A social media personality who supplies exclusive sneakers to celebrities found himself behind bars after authorities say he stole a man’s cellphone during a violent New Year’s Eve incident at the Fontainebleau Hotel in Miami Beach.
Benjamin Kickz, whose real name is Benjamin Kapelushnik, was arrested Thursday morning on a strongarm robbery charge, Miami-Dade State Attorney Katherine Fernandez Rundle announced.
The 21-year-old Kapelushnik began selling high-end sneakers to rappers and other stars when he was in his teens, with a clientele that includes DJ Khaled, Drake, and P. Diddy.

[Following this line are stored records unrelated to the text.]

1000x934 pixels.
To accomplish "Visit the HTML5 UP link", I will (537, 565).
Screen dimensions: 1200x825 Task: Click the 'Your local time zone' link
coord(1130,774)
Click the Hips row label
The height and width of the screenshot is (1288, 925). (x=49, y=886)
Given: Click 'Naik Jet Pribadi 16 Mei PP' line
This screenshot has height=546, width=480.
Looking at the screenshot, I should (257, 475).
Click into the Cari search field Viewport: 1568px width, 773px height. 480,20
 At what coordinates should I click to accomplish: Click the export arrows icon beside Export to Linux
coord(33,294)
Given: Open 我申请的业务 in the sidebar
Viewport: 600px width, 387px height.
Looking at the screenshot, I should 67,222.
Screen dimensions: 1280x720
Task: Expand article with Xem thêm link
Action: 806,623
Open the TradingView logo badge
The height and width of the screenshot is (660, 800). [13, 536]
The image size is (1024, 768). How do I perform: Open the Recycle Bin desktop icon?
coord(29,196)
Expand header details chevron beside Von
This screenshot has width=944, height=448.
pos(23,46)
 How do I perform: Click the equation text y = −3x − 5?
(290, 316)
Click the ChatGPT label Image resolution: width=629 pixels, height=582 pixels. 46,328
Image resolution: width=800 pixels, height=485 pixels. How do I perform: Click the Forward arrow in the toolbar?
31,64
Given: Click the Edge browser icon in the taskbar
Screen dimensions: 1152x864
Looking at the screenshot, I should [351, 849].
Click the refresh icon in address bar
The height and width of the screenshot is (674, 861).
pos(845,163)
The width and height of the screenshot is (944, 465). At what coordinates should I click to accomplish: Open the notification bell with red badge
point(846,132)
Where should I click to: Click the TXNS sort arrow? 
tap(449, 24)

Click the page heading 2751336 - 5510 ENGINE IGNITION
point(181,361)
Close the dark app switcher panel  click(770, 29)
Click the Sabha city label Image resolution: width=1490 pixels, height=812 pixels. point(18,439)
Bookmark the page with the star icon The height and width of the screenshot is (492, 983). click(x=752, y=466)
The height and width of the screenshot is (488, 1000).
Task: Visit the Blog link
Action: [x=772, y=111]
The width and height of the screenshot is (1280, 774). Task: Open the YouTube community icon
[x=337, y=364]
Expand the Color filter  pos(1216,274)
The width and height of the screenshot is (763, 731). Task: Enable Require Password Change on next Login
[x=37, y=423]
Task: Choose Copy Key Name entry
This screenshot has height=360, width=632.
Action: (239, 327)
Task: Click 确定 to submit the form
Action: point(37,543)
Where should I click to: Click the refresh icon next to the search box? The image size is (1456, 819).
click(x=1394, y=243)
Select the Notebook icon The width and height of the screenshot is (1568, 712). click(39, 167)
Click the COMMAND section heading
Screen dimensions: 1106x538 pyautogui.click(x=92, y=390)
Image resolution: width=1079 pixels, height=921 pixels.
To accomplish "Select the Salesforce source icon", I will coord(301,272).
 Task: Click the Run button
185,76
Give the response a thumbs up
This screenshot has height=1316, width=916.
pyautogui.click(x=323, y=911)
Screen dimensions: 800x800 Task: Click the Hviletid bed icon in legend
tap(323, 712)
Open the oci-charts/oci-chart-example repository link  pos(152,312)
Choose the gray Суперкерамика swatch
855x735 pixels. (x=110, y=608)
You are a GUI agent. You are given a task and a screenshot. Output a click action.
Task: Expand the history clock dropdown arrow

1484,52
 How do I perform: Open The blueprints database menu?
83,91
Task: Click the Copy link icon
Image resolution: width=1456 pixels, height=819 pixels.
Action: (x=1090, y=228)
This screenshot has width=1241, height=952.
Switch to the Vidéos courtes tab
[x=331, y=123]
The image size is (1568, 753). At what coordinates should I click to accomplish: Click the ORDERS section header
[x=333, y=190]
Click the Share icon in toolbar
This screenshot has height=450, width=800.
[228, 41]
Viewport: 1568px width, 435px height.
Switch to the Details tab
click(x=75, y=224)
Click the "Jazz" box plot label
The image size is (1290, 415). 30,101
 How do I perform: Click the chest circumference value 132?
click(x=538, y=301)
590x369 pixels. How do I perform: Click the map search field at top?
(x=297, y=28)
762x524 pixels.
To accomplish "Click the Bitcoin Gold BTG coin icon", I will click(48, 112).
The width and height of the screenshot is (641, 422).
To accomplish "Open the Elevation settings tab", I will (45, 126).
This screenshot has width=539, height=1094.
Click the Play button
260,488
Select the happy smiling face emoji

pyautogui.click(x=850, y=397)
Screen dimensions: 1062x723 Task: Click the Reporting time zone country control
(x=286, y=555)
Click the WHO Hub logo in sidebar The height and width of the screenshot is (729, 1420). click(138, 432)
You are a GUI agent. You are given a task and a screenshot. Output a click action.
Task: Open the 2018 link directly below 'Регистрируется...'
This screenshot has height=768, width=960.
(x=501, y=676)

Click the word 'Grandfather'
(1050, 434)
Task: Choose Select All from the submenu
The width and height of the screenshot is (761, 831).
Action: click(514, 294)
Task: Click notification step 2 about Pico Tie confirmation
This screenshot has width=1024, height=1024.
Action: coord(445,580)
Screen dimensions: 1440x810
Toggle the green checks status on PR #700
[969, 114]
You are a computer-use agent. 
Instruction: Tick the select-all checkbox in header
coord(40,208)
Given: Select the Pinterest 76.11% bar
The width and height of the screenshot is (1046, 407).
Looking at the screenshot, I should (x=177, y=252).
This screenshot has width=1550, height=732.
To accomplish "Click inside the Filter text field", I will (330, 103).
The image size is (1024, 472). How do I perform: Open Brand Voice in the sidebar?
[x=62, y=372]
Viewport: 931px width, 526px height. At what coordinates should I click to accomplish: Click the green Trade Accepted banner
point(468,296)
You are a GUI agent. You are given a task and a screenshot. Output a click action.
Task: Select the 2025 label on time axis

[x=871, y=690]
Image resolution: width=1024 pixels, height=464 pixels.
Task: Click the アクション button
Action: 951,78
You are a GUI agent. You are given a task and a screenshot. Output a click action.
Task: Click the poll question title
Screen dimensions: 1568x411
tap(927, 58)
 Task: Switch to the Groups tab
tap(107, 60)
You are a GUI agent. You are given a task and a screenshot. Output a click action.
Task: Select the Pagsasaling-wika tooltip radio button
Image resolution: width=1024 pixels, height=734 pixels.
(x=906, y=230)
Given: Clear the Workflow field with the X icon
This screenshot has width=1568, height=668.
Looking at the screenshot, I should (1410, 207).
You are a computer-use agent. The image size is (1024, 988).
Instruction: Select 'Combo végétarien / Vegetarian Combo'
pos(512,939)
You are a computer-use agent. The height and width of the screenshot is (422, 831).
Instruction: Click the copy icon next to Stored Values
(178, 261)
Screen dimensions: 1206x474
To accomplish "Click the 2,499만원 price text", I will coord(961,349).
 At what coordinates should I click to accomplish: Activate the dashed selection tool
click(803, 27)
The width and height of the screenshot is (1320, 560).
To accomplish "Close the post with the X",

His Instagram profile has more than 1 million followers.
Fernandez Rundle said Kapelushnik was with a group of men who got into an verbal disagreement with another group of men in the hotel’s lobby.
Kapelushnik and his entourage allegedly believed that one of the other men, 19-year-old Luel Alemu, had taken a picture of Kapelushnik without his permission, Fernandez Rundle said.
The group allegedly demanded Alemu’s phone, but Alemu denied taking a photograph of Kapelushnik. The argument moved from the hotel lobby out to the front entrance driveway of the hotel, where Alemu continually refused to hand over his phone, Fernandez Rundle said.
Kapelushnik then allegedly grabbed the phone out of Alemu’s hand and walked away with it, and Alemu was then allegedly attacked by members of Kapelushnik’s entourage, Fernandez Rundle said.
Alemu was allegedly beat, punched and kicked continuously in the head and body causing serious injuries that required hospitalization and surgery.
One of Alemu’s friends allegedly saw Kapelushnik snatch the phone from Alemu but was able to recover the cell phone from Kapelushnik, Fernandez Rundle said.
Young sneaker mogul “Benjamin Kickz” is usually the first in mind when celebrities are searching for a fresh, new pair of Yeezys, Air Jordans or any other exclusive sneaker.
Kapelushnik was booked into jail on a $7,500 bond Thursday. Attorney information wasn’t available.
“Internet fame or celebrity grants no one the right to violate the law,” Fernandez Rundle said in a statement. “The actions that put a young man in the hospital are crimes, plain and simple. The accumulated evidence, once placed before our criminal court, will make that point clear.”